> [Exercise requirements]:
Copy out all of the material below, line by line and word for word.

Element lookup records:
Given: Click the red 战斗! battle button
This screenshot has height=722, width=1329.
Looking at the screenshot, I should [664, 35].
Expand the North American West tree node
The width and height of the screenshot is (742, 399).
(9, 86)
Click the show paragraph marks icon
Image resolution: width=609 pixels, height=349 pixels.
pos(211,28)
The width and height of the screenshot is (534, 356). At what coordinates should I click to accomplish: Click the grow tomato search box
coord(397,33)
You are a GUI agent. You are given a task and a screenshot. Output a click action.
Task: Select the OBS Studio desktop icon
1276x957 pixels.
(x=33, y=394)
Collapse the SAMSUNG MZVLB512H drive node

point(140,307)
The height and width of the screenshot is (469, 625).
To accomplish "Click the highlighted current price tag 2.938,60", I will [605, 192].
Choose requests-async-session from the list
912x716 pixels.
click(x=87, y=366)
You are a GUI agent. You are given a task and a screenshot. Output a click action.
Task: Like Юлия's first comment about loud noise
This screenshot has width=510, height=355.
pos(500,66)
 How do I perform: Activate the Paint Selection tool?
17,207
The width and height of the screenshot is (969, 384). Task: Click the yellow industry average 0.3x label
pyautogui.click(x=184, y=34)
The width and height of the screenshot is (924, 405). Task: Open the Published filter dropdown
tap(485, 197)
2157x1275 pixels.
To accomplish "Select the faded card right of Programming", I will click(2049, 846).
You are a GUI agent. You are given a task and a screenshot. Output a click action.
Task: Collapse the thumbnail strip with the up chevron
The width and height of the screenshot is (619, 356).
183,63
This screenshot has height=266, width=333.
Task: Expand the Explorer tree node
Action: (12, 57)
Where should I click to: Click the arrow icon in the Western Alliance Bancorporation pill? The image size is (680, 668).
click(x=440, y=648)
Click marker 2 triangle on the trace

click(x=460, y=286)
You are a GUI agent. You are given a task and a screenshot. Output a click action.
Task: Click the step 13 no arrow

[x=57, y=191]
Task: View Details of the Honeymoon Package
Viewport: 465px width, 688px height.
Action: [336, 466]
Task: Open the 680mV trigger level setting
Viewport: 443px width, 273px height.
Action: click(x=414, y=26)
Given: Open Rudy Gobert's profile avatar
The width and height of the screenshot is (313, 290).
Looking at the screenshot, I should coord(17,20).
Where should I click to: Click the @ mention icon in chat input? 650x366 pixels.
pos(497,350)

> [Result of this task]:
Given: Click the red 战斗! battle button
This screenshot has height=722, width=1329.
Looking at the screenshot, I should [664, 35].
Expand the North American West tree node
The width and height of the screenshot is (742, 399).
(9, 86)
Click the show paragraph marks icon
Image resolution: width=609 pixels, height=349 pixels.
pos(211,28)
The width and height of the screenshot is (534, 356). At what coordinates should I click to accomplish: Click the grow tomato search box
coord(397,33)
You are a GUI agent. You are given a task and a screenshot. Output a click action.
Task: Select the OBS Studio desktop icon
1276x957 pixels.
(x=33, y=394)
Collapse the SAMSUNG MZVLB512H drive node

point(140,307)
The height and width of the screenshot is (469, 625).
To accomplish "Click the highlighted current price tag 2.938,60", I will [605, 192].
Choose requests-async-session from the list
912x716 pixels.
click(x=87, y=366)
You are a GUI agent. You are given a task and a screenshot. Output a click action.
Task: Like Юлия's first comment about loud noise
This screenshot has width=510, height=355.
pos(500,66)
 How do I perform: Activate the Paint Selection tool?
17,207
The width and height of the screenshot is (969, 384). Task: Click the yellow industry average 0.3x label
pyautogui.click(x=184, y=34)
The width and height of the screenshot is (924, 405). Task: Open the Published filter dropdown
tap(485, 197)
2157x1275 pixels.
To accomplish "Select the faded card right of Programming", I will click(2049, 846).
You are a GUI agent. You are given a task and a screenshot. Output a click action.
Task: Collapse the thumbnail strip with the up chevron
The width and height of the screenshot is (619, 356).
183,63
This screenshot has height=266, width=333.
Task: Expand the Explorer tree node
Action: (12, 57)
Where should I click to: Click the arrow icon in the Western Alliance Bancorporation pill? The image size is (680, 668).
click(x=440, y=648)
Click marker 2 triangle on the trace

click(x=460, y=286)
You are a GUI agent. You are given a task and a screenshot. Output a click action.
Task: Click the step 13 no arrow

[x=57, y=191]
Task: View Details of the Honeymoon Package
Viewport: 465px width, 688px height.
Action: [336, 466]
Task: Open the 680mV trigger level setting
Viewport: 443px width, 273px height.
Action: click(x=414, y=26)
Given: Open Rudy Gobert's profile avatar
The width and height of the screenshot is (313, 290).
Looking at the screenshot, I should coord(17,20).
Where should I click to: Click the @ mention icon in chat input? 650x366 pixels.
pos(497,350)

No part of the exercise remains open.